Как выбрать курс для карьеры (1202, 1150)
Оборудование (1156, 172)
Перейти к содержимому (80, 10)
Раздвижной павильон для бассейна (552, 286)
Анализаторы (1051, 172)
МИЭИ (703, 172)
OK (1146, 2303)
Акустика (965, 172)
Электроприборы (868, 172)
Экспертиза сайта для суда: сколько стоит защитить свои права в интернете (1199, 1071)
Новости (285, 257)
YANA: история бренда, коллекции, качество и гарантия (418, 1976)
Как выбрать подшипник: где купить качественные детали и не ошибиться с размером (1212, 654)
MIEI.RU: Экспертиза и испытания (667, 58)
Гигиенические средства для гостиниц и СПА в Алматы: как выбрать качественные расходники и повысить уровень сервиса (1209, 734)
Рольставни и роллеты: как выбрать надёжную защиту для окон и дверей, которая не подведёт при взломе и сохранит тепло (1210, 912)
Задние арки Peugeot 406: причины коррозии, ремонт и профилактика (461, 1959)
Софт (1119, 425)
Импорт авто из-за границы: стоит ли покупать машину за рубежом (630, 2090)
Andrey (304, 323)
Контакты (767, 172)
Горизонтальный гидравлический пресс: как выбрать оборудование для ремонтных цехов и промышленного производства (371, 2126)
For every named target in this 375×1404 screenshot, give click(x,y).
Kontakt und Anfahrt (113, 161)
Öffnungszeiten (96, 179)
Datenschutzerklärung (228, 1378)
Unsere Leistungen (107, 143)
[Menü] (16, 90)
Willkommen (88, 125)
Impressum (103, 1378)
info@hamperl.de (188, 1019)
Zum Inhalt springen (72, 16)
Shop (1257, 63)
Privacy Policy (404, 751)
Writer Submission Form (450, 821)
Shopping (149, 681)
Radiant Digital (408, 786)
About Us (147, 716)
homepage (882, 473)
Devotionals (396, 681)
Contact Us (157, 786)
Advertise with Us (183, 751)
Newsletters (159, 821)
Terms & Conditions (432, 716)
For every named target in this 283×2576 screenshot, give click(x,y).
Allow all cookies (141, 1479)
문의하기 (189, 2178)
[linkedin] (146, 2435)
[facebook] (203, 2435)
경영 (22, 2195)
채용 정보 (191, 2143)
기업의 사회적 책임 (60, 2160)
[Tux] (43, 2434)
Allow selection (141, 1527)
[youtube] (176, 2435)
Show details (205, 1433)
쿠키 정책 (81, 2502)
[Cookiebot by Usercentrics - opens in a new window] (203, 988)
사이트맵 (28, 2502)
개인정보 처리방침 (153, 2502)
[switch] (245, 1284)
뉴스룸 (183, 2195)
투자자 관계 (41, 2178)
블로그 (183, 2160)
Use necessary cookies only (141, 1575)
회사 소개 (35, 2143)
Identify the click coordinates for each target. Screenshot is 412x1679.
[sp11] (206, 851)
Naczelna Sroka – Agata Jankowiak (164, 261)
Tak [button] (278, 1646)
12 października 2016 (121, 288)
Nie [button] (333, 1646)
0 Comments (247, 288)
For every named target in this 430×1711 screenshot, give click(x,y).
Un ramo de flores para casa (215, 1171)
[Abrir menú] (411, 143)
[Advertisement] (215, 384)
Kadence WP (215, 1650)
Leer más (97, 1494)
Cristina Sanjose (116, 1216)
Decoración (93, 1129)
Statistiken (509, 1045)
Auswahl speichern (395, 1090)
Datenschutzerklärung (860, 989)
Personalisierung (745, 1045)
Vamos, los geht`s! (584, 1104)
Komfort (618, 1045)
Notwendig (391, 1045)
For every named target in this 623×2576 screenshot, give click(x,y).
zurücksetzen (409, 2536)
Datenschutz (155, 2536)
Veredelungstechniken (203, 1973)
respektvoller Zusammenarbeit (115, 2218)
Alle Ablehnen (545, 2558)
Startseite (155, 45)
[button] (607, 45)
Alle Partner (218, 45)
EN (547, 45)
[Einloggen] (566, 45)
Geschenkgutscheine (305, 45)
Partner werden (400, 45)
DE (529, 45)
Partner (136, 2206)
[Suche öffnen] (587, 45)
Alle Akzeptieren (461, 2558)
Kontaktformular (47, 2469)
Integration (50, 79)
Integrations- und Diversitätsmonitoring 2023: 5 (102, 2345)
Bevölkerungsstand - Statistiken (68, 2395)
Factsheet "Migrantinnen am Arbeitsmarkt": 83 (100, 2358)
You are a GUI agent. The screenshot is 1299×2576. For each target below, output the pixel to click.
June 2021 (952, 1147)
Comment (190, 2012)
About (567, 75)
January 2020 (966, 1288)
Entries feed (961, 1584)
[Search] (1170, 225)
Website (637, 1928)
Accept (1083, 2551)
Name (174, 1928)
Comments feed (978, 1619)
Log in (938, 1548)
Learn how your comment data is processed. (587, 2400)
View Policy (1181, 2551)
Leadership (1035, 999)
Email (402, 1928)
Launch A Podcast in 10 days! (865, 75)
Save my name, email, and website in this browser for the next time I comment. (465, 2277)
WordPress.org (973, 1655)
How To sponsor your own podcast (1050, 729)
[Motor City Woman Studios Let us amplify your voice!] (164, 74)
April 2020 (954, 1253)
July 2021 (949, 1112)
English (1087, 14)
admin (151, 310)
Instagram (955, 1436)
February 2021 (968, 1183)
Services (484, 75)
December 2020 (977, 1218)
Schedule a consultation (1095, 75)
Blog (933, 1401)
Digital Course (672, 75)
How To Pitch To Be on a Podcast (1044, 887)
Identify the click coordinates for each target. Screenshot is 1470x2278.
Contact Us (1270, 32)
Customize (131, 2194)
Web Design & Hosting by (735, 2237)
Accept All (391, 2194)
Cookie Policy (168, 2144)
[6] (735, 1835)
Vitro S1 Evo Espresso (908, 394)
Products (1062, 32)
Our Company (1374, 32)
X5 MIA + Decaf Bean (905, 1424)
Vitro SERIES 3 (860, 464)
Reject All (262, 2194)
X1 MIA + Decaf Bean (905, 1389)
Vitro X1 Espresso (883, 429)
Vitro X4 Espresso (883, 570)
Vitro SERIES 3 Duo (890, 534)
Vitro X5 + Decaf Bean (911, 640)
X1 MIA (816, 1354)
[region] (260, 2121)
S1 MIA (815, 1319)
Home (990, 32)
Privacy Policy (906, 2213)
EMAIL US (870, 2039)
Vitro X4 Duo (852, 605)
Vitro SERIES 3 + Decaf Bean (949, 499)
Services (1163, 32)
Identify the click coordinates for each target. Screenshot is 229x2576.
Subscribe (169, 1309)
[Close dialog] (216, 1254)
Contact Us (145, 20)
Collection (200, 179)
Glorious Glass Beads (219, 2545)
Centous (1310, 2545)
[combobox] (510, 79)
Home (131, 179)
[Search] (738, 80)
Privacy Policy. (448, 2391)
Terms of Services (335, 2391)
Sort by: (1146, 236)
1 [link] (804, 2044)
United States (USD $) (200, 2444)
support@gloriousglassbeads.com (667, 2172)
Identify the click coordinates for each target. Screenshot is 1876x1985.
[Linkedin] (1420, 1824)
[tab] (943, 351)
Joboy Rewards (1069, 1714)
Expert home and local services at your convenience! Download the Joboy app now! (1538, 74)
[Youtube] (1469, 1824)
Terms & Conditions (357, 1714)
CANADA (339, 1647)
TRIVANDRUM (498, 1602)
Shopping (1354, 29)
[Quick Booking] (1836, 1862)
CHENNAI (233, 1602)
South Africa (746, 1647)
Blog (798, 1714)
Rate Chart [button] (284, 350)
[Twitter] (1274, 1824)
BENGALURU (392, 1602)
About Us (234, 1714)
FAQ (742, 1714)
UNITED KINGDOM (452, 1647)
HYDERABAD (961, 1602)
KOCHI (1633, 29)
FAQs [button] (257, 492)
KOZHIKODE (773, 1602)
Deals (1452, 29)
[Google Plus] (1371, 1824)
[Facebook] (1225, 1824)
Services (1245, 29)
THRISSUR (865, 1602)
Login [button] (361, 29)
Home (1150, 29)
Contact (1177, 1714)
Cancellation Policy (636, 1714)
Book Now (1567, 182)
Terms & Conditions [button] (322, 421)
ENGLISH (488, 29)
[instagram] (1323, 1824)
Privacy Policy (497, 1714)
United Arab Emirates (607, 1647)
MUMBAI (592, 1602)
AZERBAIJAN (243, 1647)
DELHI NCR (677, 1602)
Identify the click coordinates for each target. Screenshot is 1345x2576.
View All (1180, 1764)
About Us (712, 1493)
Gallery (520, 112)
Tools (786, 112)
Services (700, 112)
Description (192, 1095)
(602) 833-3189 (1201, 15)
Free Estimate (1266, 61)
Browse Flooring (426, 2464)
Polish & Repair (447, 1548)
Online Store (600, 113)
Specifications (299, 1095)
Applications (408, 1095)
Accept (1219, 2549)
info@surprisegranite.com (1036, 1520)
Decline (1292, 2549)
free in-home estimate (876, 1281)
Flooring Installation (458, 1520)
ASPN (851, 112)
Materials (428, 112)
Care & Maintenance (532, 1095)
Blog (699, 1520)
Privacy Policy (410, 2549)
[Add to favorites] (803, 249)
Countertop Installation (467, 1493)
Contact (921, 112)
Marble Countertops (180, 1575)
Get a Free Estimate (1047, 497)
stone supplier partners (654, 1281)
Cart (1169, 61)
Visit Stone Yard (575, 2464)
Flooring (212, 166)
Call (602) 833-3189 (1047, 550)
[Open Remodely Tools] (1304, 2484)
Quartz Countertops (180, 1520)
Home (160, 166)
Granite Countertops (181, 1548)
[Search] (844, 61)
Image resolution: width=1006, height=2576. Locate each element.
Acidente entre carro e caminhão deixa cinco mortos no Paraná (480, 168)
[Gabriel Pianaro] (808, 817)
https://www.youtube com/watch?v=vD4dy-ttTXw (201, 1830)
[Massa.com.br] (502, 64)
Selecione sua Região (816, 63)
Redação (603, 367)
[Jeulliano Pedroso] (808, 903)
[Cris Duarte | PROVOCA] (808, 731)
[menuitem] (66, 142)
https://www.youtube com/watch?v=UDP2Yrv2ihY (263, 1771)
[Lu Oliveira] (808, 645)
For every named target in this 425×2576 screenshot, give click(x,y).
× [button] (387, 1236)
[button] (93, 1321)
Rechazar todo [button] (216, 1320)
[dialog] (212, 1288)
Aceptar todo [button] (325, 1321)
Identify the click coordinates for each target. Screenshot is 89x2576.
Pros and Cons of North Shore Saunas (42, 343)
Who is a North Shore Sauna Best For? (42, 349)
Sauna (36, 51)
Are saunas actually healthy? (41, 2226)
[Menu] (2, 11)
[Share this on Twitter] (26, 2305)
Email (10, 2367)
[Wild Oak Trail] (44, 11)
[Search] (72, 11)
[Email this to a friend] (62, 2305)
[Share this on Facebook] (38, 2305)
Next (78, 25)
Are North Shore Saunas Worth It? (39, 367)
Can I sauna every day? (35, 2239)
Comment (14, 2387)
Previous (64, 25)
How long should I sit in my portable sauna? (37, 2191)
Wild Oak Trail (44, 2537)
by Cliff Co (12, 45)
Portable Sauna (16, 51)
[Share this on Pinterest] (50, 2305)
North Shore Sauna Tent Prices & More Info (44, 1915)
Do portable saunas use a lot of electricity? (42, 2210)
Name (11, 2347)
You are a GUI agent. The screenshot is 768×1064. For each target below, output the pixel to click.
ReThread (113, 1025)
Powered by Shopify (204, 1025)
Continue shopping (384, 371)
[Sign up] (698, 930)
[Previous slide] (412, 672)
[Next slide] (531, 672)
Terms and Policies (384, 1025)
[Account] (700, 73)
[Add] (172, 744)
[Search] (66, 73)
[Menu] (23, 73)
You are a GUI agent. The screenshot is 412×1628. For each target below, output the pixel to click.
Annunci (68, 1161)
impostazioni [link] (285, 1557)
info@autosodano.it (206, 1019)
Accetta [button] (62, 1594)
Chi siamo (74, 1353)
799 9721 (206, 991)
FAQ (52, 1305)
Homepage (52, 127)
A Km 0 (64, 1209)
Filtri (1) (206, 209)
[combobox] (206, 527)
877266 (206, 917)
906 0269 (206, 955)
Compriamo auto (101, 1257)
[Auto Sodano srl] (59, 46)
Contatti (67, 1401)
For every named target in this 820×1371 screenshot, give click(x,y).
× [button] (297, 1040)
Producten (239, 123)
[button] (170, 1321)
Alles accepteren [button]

○ ○ ○

Action item> The lines above, starting at the one with "Free Estimate (1266, 61)" and ending at the one with "Home (160, 166)", are the only ones to return, exactly as written.

Response area>
Free Estimate (1266, 61)
Browse Flooring (426, 2464)
Polish & Repair (447, 1548)
Online Store (600, 113)
Specifications (299, 1095)
Applications (408, 1095)
Accept (1219, 2549)
info@surprisegranite.com (1036, 1520)
Decline (1292, 2549)
free in-home estimate (876, 1281)
Flooring Installation (458, 1520)
ASPN (851, 112)
Materials (428, 112)
Care & Maintenance (532, 1095)
Blog (699, 1520)
Privacy Policy (410, 2549)
[Add to favorites] (803, 249)
Countertop Installation (467, 1493)
Contact (921, 112)
Marble Countertops (180, 1575)
Get a Free Estimate (1047, 497)
stone supplier partners (654, 1281)
Cart (1169, 61)
Visit Stone Yard (575, 2464)
Flooring (212, 166)
Call (602) 833-3189 (1047, 550)
[Open Remodely Tools] (1304, 2484)
Quartz Countertops (180, 1520)
Home (160, 166)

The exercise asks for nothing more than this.